L'ombre d'Ulysse glissa sur moi pendant un court moment quand il reprit en s'éloignant le pas calme de son exil, et sa marche lente et tranquille laissait le temps à toute cette fluide opacité de descendre, le long de ma silhouette, jusqu'à toucher le point exact où se réalisait ma jonction avec le sol, qui par un fait étrange, constant, est aussi le point exact de ma jonction avec mon ombre, celui d'où elle ne se sépare jamais de moi, quelle que soit l'amplitude, que, par la suite, elle choisisse d'affirmer, au delà de la sphère même de mes mouvements, de sorte qu'à un moment très précis, qui aurait pu être le dernier, et qui fut si ténu qu'il demandait une réaction étrangement vive, nos ombres se touchèrent, se continuèrent, l'une dans l'autre, à l'endroit même où la verticalité de mon corps prenait appui sur le sol.

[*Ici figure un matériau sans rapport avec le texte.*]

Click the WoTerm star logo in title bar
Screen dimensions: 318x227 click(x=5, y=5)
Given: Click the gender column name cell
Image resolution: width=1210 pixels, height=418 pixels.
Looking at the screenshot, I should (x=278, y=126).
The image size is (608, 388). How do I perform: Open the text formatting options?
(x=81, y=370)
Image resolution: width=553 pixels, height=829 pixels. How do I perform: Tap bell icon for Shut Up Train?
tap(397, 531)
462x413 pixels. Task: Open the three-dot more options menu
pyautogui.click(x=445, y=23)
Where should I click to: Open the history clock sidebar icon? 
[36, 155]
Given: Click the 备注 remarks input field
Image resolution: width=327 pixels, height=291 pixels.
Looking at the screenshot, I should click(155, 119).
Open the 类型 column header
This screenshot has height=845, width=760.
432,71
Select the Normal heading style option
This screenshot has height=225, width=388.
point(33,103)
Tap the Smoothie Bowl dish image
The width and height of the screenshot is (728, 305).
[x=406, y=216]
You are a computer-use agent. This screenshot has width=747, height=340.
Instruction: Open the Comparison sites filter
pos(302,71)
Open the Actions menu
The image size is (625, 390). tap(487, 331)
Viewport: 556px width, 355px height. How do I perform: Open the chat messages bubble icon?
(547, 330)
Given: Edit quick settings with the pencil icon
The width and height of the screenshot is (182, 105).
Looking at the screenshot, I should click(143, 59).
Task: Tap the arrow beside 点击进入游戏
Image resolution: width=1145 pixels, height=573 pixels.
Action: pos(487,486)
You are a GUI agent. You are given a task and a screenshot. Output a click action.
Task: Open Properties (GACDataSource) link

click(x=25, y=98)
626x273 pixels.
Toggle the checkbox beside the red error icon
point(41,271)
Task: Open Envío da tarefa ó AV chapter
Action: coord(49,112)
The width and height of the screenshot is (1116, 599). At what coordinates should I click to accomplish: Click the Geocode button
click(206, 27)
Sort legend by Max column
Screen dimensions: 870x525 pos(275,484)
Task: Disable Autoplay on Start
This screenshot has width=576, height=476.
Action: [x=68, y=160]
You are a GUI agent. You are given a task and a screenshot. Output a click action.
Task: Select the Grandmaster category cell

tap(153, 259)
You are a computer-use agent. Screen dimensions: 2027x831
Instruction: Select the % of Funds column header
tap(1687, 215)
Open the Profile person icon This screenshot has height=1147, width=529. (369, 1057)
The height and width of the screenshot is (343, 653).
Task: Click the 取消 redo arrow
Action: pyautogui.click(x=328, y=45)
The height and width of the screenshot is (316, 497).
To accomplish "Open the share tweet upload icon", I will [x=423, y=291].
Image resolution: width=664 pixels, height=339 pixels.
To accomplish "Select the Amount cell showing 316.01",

Nos deux ombres alignées traçaient un trait silencieux sur le sol ondoyant.
Il suffisait alors que mon ombre calque son pas sur l'ombre d'Ulysse elle-même, pour empêcher la distance de se creuser, pour retenir cette coïncidence d'elles, pour se dissoudre conjointement dans la pénombre, pour empêcher toute discontinuité entre nous. En sorte que, ce que dans le jour, je n'avais pas su faire, en dépit de toutes mes tentatives réitérées, à quoi je n'avais su trouver que des obstacles accumulés, la nuit le laissa faire de nos ombres, sans leur demander la moindre tension.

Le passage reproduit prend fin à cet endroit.